Beyond The Accuracy In Deep Learning: Robustness, Privacy and Fairness

Abstract

While Deep Learning (DL) has achieved great success across various domains, its trustworthiness remains a concern. This dissertation delves into threats associated with robustness, privacy, and fairness, offering novel solutions to enhance the reliability of DL models. In our first study, We explored vulnerability of deep learning model and proposed an integrated defense training strategy, IDRGM, for resilient graph matching with two novel objectives to defend against the attacks. A detection technique of inscribed simplexes in the hyperspheres consisting of multiple matched nodes is proposed to tackle inter-graph dispersion attacks, A node separation method based on phase-type distribution is developed to estimate the distribution of perturbed graphs and separate the nodes within the same graphs over a wide space. In our second study, we developed a novel adaptive optimization method for Federated Learning(FL) from the perspective of dynamics of ordinary differential equations (ODEs) to protect the privacy of the data. a momentum decoupling adaptive optimization method, FedDA, is developed to fully utilize the global momentum on each local iteration and accelerate the training convergence.
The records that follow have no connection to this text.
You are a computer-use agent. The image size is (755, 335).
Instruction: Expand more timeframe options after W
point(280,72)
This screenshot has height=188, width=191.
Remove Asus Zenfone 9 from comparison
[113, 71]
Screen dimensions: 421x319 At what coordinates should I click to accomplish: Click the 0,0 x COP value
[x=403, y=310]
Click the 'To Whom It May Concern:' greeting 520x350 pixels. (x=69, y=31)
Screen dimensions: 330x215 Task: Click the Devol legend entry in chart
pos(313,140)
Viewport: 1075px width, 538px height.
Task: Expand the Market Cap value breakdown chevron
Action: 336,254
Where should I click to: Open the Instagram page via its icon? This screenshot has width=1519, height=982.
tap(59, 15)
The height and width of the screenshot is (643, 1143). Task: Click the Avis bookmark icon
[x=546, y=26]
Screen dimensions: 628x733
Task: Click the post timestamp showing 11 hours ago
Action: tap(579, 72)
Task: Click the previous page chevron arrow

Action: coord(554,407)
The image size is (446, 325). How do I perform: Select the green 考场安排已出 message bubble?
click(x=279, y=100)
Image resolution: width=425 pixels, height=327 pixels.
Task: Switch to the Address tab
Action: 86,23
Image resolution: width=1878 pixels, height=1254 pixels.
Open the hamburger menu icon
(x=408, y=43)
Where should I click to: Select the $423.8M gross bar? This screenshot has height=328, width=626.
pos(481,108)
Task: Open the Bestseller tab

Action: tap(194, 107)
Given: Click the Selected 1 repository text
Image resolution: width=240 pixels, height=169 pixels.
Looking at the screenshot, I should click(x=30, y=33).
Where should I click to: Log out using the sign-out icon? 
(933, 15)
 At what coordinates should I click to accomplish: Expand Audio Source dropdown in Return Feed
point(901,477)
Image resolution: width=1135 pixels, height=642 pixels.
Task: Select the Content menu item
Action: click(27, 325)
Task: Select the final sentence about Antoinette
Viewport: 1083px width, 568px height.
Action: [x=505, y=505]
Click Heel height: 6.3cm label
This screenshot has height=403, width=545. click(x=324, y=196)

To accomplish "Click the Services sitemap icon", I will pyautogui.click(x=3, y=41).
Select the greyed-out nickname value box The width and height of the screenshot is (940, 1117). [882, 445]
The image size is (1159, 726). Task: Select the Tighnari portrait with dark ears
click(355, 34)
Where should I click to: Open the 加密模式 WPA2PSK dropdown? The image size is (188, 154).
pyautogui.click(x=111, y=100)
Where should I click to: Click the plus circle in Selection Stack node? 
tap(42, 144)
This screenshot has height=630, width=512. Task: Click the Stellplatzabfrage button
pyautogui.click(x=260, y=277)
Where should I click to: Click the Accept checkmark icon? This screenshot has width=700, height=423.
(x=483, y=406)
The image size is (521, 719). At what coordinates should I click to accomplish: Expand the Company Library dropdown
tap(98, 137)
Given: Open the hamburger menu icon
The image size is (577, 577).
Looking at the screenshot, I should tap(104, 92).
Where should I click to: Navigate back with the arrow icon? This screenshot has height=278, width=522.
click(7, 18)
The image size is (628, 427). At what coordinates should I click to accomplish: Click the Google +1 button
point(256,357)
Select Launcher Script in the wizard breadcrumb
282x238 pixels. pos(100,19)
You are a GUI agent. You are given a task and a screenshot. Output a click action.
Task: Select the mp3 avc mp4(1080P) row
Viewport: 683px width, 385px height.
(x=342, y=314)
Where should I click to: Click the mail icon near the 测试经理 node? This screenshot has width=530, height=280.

In our third study, we addressed the collaborative fairness in federated learning, a fairness-aware framework, FedFair, is introduced by utilizing the class unlearning and network pruning method to guarantee the collaborative fairness after the training. Firstly, we employed a theoretically-proven unlearning-based method that prevents real parameters from being accessed by participants while still enabling their contribution to the training process. Secondly, we utilized the network pruning method, assisting the server in assigning appropriate models to ensure collaborative fairness.